Седой, почтенного возраста человек, бритый, со светлыми добрыми глазами. С ним полная старуха, его супруга.
Весь состав гимназии встретил директора на пристани.
Он поздоровался со всеми, никому не подав руки, и скромно сел в поданную коляску.
Напротив сели инспектор гимназии и протоиерей собора — преподаватель Закона Божия.
Новый директор и сопровождавшие его двинулись в гимназию, где он должен был остановиться в казенной квартире. По дороге он все время беспокоился о своем багаже, который везли отдельно.

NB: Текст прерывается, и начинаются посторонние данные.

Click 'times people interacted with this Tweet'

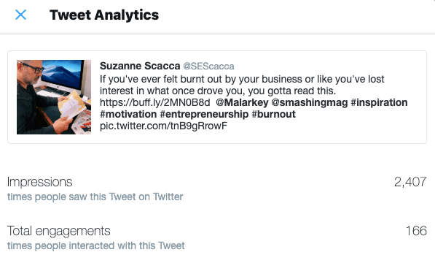pyautogui.click(x=96, y=245)
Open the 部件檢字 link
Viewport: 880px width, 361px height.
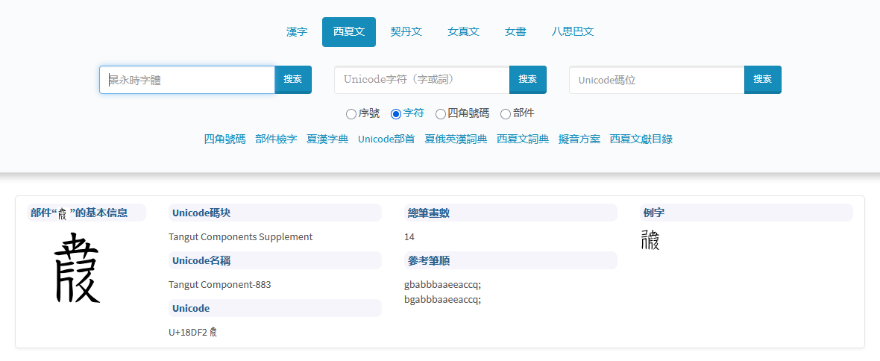[276, 139]
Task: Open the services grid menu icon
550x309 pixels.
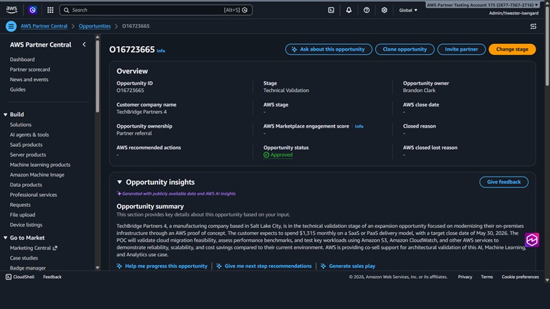Action: click(50, 10)
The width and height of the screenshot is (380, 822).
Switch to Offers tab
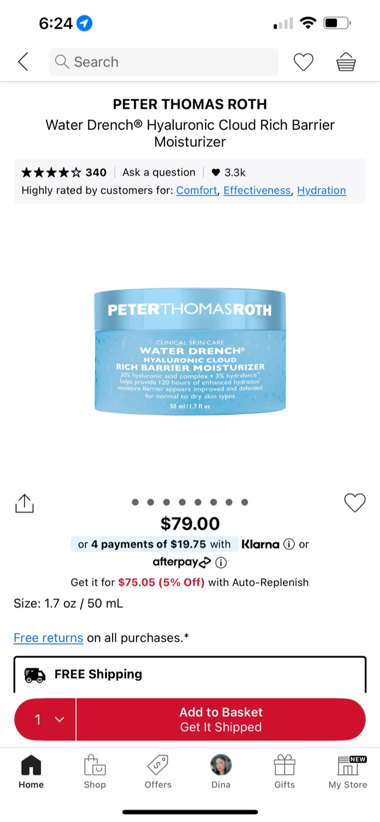pyautogui.click(x=158, y=772)

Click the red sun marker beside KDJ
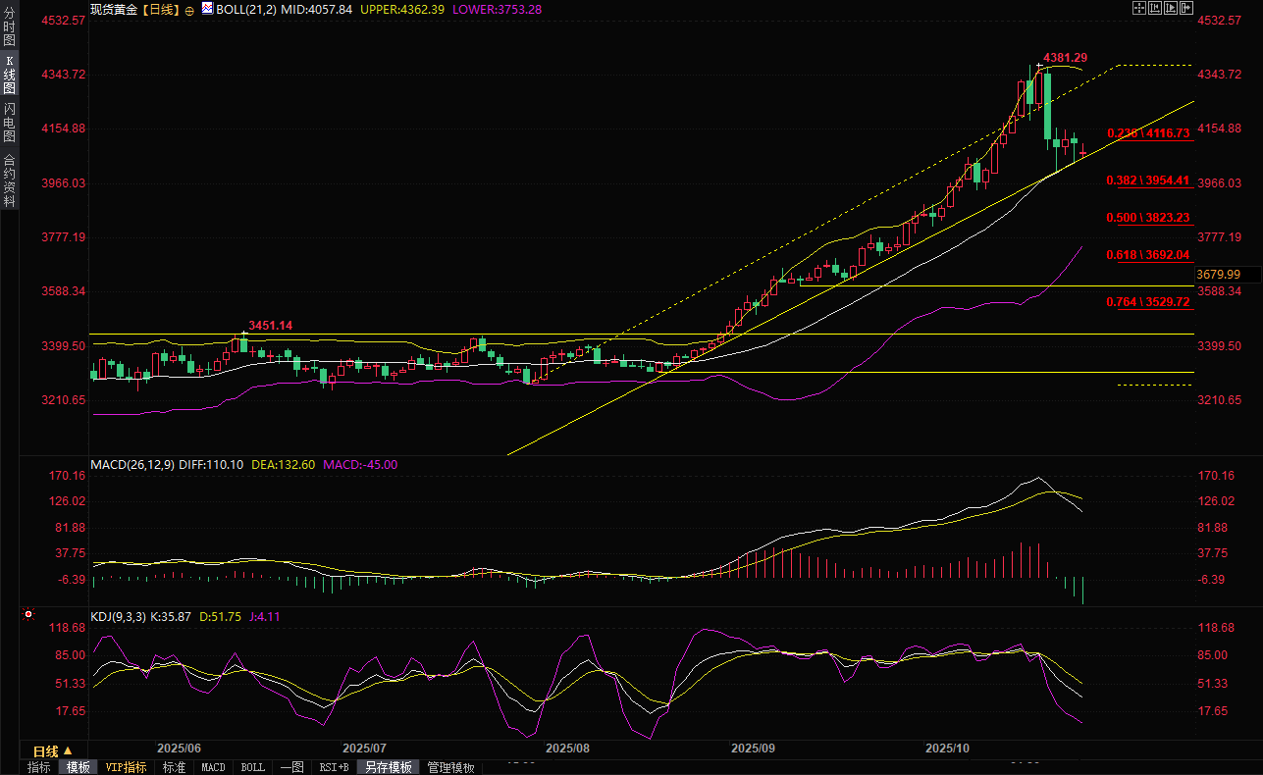point(27,616)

Преподаватели несколько удивлялись простому виду сереброкудрого нового директора, картузу его, супруге, просто одетой в черный шерстяной платок, в кофту, которую носили лавочницы, и простые башмаки, у которых видны были ушки. «Народник?» — подумали учителя гимназии.
По приезде на место, в гимназию, директору показали его квартиру из пяти комнат. Посмотрев, директор скромно спросил:
— А где кухня?
Увидав кухню и комнату при ней, он сказал:
— Маловато. Ну так ведь это не Питер.
В кухне он тщательно осмотрел плиту, перебрал кастрюли, покачал головой, сказал:
— С этим не управиться, надо прибавку сделать.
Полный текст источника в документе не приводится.